───── Data ─────

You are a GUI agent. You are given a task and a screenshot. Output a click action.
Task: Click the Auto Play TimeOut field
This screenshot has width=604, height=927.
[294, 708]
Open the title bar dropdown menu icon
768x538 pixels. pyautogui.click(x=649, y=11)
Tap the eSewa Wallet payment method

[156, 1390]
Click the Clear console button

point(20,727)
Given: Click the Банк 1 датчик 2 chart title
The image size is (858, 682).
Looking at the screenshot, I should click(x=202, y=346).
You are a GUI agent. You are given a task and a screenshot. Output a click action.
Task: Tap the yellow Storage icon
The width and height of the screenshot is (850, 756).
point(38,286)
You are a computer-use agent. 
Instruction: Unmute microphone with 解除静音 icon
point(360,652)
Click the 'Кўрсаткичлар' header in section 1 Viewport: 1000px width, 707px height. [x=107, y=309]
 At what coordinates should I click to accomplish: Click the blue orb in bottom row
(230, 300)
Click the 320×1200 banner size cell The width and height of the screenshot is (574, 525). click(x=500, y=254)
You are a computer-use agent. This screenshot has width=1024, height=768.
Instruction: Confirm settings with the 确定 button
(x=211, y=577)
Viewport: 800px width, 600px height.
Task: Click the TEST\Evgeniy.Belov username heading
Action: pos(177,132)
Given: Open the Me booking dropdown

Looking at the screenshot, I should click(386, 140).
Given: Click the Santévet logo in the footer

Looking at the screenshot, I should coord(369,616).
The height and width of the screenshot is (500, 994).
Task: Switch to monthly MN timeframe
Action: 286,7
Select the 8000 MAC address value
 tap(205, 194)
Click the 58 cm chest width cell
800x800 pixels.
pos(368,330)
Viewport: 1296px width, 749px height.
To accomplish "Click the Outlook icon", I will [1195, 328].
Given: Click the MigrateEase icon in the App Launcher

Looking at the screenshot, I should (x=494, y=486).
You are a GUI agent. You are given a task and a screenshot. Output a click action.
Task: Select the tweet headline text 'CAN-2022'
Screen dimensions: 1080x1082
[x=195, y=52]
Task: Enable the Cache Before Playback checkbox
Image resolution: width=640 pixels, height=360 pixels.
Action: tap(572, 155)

─────

* _Exercise directions_
In the listing above, locate the line containing "Given: Click the Банк 1 датчик 2 chart title" and the line containing "Task: Tap the yellow Storage icon". Extract those two lines and every line between them, exactly as written, and only those.

* _Task solution_
Given: Click the Банк 1 датчик 2 chart title
The image size is (858, 682).
Looking at the screenshot, I should click(x=202, y=346).
You are a GUI agent. You are given a task and a screenshot. Output a click action.
Task: Tap the yellow Storage icon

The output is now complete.